Imagine falling in love with someone, getting married and having a baby or two. For many people that is the dream but for Richard and Mildred Loving it was a nightmare of racism and injustice.
Based on a true story, “Loving” begins with Mildred Jeter (Ruth Negga), an African-American woman, telling her white boyfriend Richard Loving that she is pregnant. The place is a small county in Virginia, the year is 1958 and because the state’s anti-miscegenation laws made interracial marriage illegal, the pair skipped to neighbouring Washington, DC to tie the knot. “There’s less red tape there,” Richard says.
Soon word spreads and the pair are arrested in the middle of the night, rousted from a deep sleep for the crime of being married. “You know better, don’t you?” asks the Sheriff (Marton Csokas). “Maybe you don’t.” In exchange for a one year suspended sentence they either must divorce or leave the state and not return, together, for 25 years. “All we got to do is keep to ourselves for a while and this will blow over,” says Richard.
Reluctantly they leave for DC but when they return home to have their baby in secret they are arrested a second time. Told, “Cohabitating as man and wife is against the peace and dignity of the Commonwealth,” the pair leave Virginia permanently. Years later Mildred, inspired by the civil rights march on TV, writes a letter to Robert Kennedy, then the Attorney general, asking if he can have a look at their case. Kennedy forwards the letter to Bernie Cohen (Nick Kroll), a young American Civil Liberties Union lawyer, who formulates a risky plan to move the fight from a racist Virginia country court to the Supreme Court in a case that would alter the constitution of the United States. Richard eloquently and potently sums up the defense in one simple sentence: “Tell the judge I love my wife.”

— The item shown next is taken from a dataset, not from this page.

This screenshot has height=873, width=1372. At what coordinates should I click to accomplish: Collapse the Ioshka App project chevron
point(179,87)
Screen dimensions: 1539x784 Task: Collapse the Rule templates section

“Loving” is an important slice of American history told in a quiet, heartfelt way. Director Jeff Nicholls doesn’t clog up the story with dialogue. Instead he follows the first rule of filmmaking, show me, don’t tell me. For instance, when Mildred and Richard leave Virginia for the less-than-bucolic DC, the looks on the actor’s faces tell the tale, no words required. He allows the performances to underscore the potency of the story. Watch the way Mildred and Richard respond to one another physically after the arrests. Their tentative public displays of affection shows the fear that comes along with being told your relationship is illegal and wrong. It’s subtle, beautiful acting.
In private they can be themselves. A recreation of a Life Magazine photo of the real couple sitting together, laughing, watching TV is charmingly realized. It’s warm and intimate, the very picture of a happy couple who have put their hardships aside for a fleeting moment.
“Loving” is a understated movie. Some have suggested it may have benefitted from a bit more anger, but that, for me, would feel like a betrayal to the characters who fight the good fight with dignity and love.
The movie is simultaneously a powerful look at a different time and, when it asks, “What is the danger to the state of Virginia from interracial marriage?” a timely and universal reminder that Loving v. Virginia was just one of many steps humanity has to take before everyone is afforded fundamental rights.